• [INPUT FOR THIS TASK]
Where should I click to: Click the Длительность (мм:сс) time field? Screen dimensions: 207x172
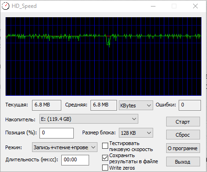click(75, 160)
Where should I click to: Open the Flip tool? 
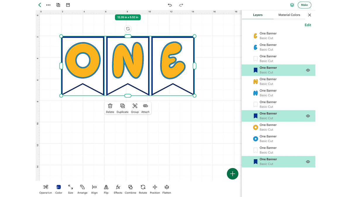[106, 189]
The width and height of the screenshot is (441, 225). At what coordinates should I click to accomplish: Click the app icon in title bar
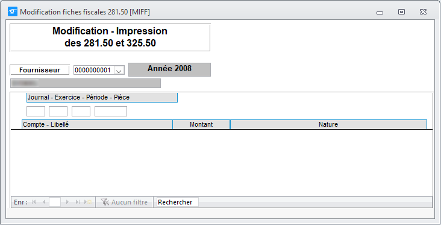tap(13, 12)
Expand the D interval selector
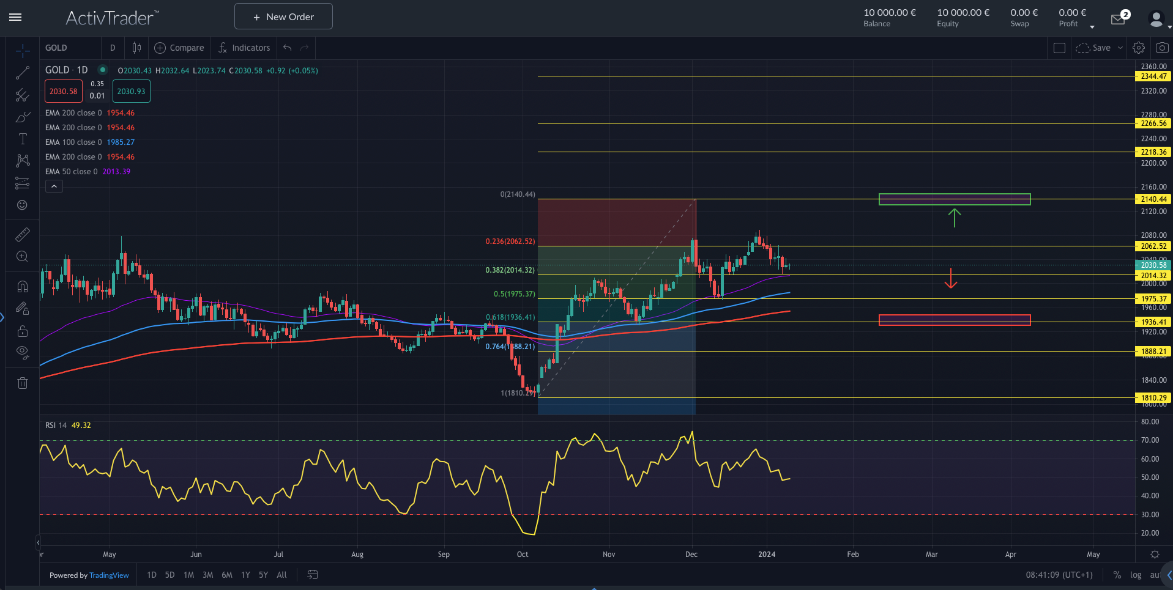The width and height of the screenshot is (1173, 590). coord(113,47)
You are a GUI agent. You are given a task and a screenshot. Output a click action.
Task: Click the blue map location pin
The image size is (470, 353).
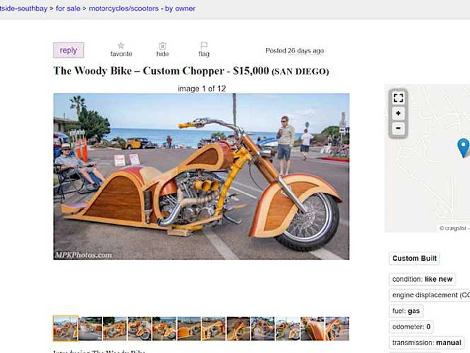[463, 148]
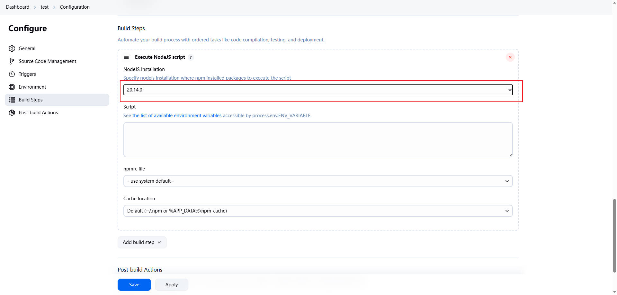
Task: Click the General gear icon in sidebar
Action: click(x=12, y=48)
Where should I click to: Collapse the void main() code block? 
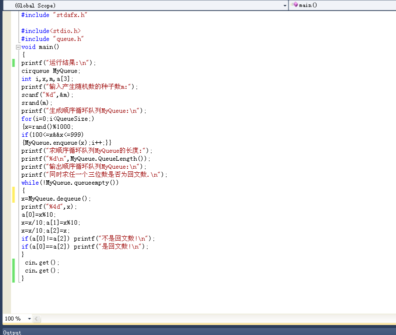tap(18, 47)
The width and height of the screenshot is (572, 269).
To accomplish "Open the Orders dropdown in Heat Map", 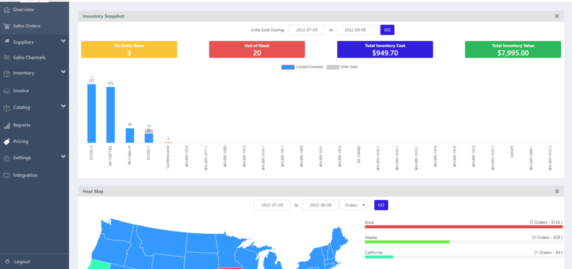I will coord(353,205).
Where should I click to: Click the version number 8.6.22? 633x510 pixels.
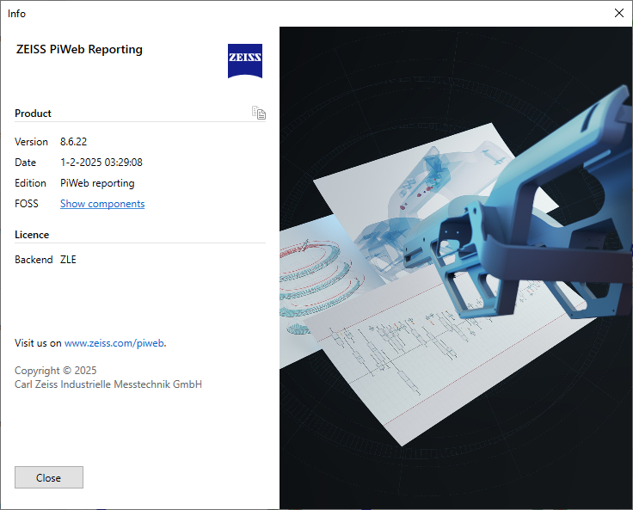[73, 141]
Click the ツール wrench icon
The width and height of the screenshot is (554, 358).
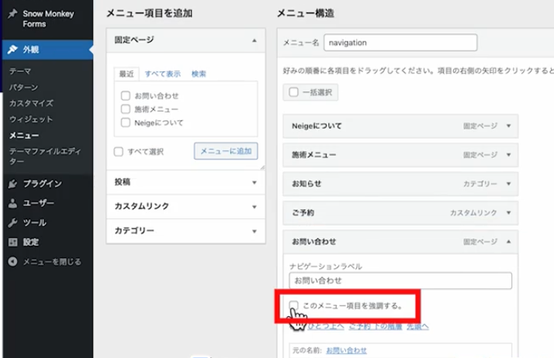click(12, 223)
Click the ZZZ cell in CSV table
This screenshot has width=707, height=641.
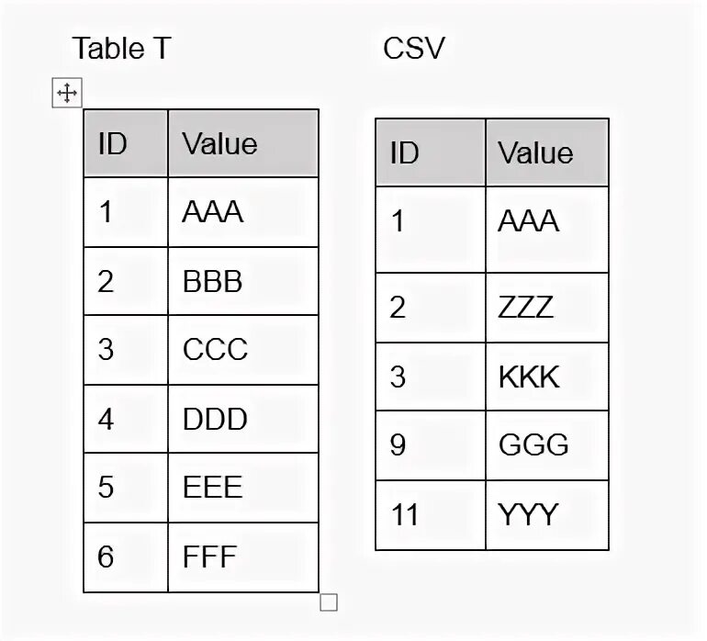pos(546,307)
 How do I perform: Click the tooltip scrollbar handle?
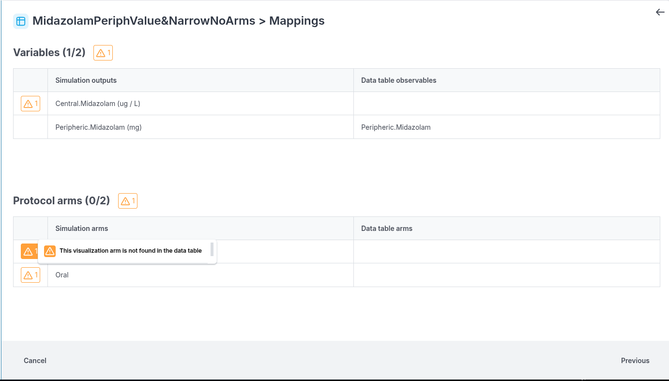(212, 250)
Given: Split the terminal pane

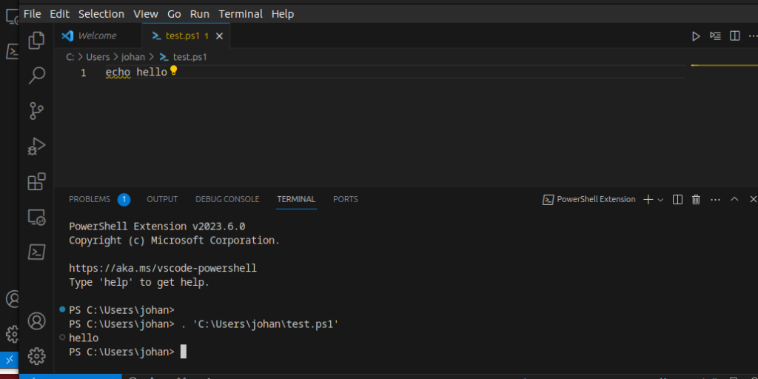Looking at the screenshot, I should click(x=678, y=199).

• [DIRECTION] Convert everything from the line containing "How do I perform: Click" down to the end of the rows into a JSON list of strings, one string per line, omitting blank lines and the pictures.

• [WRITTEN REPLY]
[
  " How do I perform: Click the tooltip scrollbar handle?",
  "(212, 250)",
  "Given: Split the terminal pane",
  "Looking at the screenshot, I should click(x=678, y=199)."
]